By Susan Ohanian
September 26, 2013 - 12:52 pm CDT
He's back!
Who knew that Jonah Edelman is alive and well--and pumping the Common Core! I stumbled on this information by way of a Tweet by Vicki Phillips, Director of Education - College Ready at the Bill & Melinda Gates Foundation, who issued two shout outs in praise of Edelman's work--a Huffington Post piece One Thing All Parents Should Know about the CommonCore, in which Edelman is humping a new film made by Stand for Children. She'd already declared her love of the film: #CommonCore 'Building Dreams' - great video explaining #CCSS from @Stand4Children | http://bit.ly/18cUaji
We'll get back to this film.
I find it interesting that putting his foot in his mouth at Aspen in 2011 , and bragging what a great political maneuverer he was, doesn't seem to have dimmed Jonah Edelman and Stand for Children's bulb much at the Bill and Melinda Gates Foundation. They continue to shovel buckets of money his way. Since 2009, the Foundation has awarded $9,267,796 to Stand for Children--for general operating expenses, to support expansion, to enable their national office to "deliver state of the art organizing programs to other states, to establish "educator panels," to organize parents and teachers in Jefferson Parish, Louisiana. And to make films.
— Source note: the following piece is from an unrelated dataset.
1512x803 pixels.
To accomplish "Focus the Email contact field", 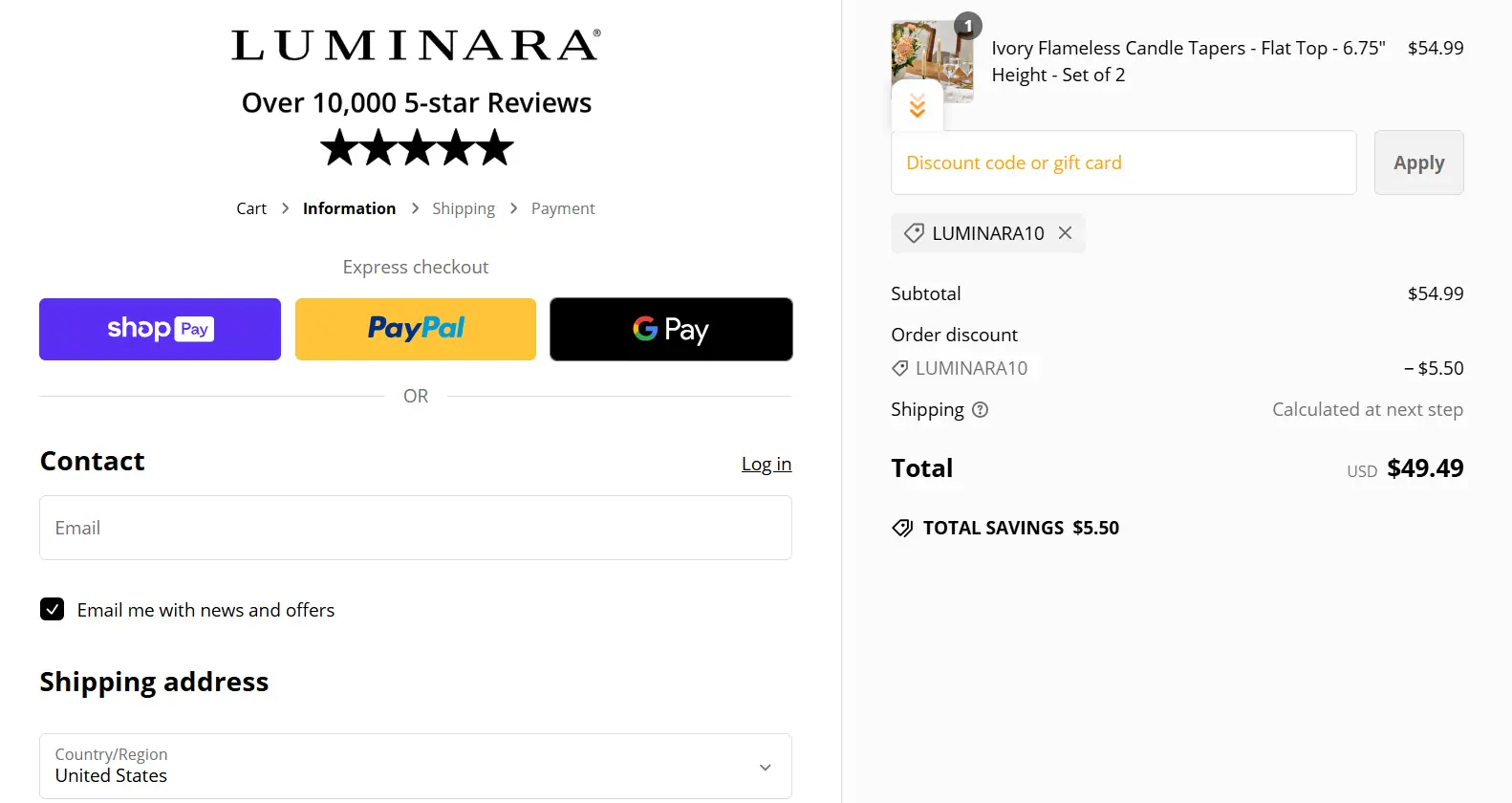I will [416, 528].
Gates gives the money and Jonah Edelman, co-founder and Chief Executive Officer of Stand for Children, rightly billing itself as a neo-liberal organization, delivers. Here's the Common Core work Stand for Children is doing for Gates this week. When he's not making a pitch for Stand for Children films, Edelman finds other ways to promote the Common Core, Tweeting, "Great piece on Kentucky's quietly successful implementation of the new #CommonCore standards: http://ti.me/16bl90O --this sent to the article's author, Amanda Ripley. Of course this article in the Sept. 20, 2013 issue of Time starts out by claiming that teachers and researchers wrote the Common Core.
- Easy, interactive tool to learn more about how #CommonCore will affect you:
- One Thing All Parents Should Know [About the Common Core]
He’s really pushing this film—sent call-out to Co-CEO of Teach for America, to @dropoutnation, to Lauren Bowles, a TV actress, and to the world in general.
- @dropoutnation I'd love your help getting eyes on our new #CommonCore video. 13K views and counting! http://youtu.be/6M9208ZrlMU
- Have you spent two minutes learning about the #CommonCore yet? http://youtu.be/6M9208ZrlMU
Edelman seems really proud of this film. It opens with a girl carrying her Pearson Common Core textbooks. Apparently at Stand for Children there’s no sense of shame. Not even any sense of irony. None. Wouldn't you think they'd have been smart enough to find a library book for the kid to hold? Of course the strong possibility is they shot the film in a Common Core school stocked only by Pearson textbooks.
One of the other 38 short videos features John Legend trying to sound wise. They have disabled the comments but indicate that one person like this film.
One more ugly thing about this whole Stand for Children operation. On one of their sites, they feature a map, so the viewer can click on her state and see how kids are doing. I clicked on Vermont and was told Common Core in Vermont: 42% of Vermont's college freshmen aren't ready for college-level work and spend their tuition gaining remedial skills they should've received for free in high school.
They reallly throw in the fear:
- Arkansas: 72% of Arkansas' college freshmen aren't ready for college-level work and spend their tuition gaining remedial skills they should've received for free in high school.
But then it gets interesting:
- Mississippi: 39% of Mississippi's college freshmen aren't ready for college-level work and spend their tuition gaining remedial skills they should've received for free in high school.
- Connecticut: 81% of Connecticut's college freshmen aren't ready for college-level work and spend their tuition gaining remedial skills they should've received for free in high school.
- New Mexico: 47% of New Mexico's college freshmen aren't ready for college-level work and spend their tuition gaining remedial skills they should've received for free in high school.
Where are they getting these numbers?
Bill and Melinda Gates money at work.